Loyalty rewarded: It’s not easy being the coach of the Cowboys under the huge, domineering shadow of Jones. Parcells, a dominant personality, co-existed with Jones only three seasons.

But Garrett has the right, easy-going temperament to suffer Jones’ post-game press conferences and radio appearances. He has forged a workable relationship with Jones as a player and coach for 13 years. When Garrett was one of the hottest, young, offensive coordinators in the NFL, he turned down head coach offers from Atlanta and Baltimore to be groomed as Cowboys coach.

“I thought two things when he took the job,” Rutigliano said. “His personality would be perfect for Jerry Jones because he is 180 degrees opposite from Parcells. Then I thought, ‘if he wins.’

“Who can coach in that kind of environment, where the owner can’t fire the general manager? How do you work that way? Because you can’t be right. I think it’s almost impossible. I think Jason Garrett is in an impossible job.

Garrett is 17-16 in two-plus years as Cowboys coach. This year the Cowboys are underachieving at 4-5, but find themselves only 1 ½ games behind the New York Giants in the NFC East.
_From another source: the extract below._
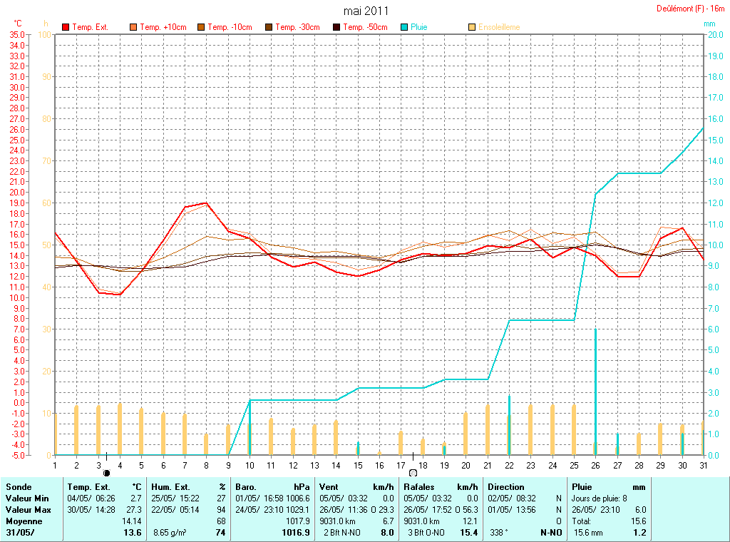
Task: Click the Hum. Ext. column header
Action: tap(171, 486)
On Sunday against the Browns, the Cowboys begin a stretch of five games at home over the next six weeks. On Monday, cornerback Brandon Carr called the Browns’ game a “must-win” for the Cowboys.

While marquee names are lining up to be Jones’ next coach, Garrett’s inner confidence leaves him unruffled.

“If he can pull it out and get into the playoffs, I think he’ll hold on,” Rutigliano said. “I think Jerry wants him to win and remain the coach of the Dallas Cowboys more than anybody he’s hired since Jimmy Johnson.”

Tony Grossi covers the Browns for ESPN 850 WKNR, ESPN 1540 KNR2 and www.espncleveland.com.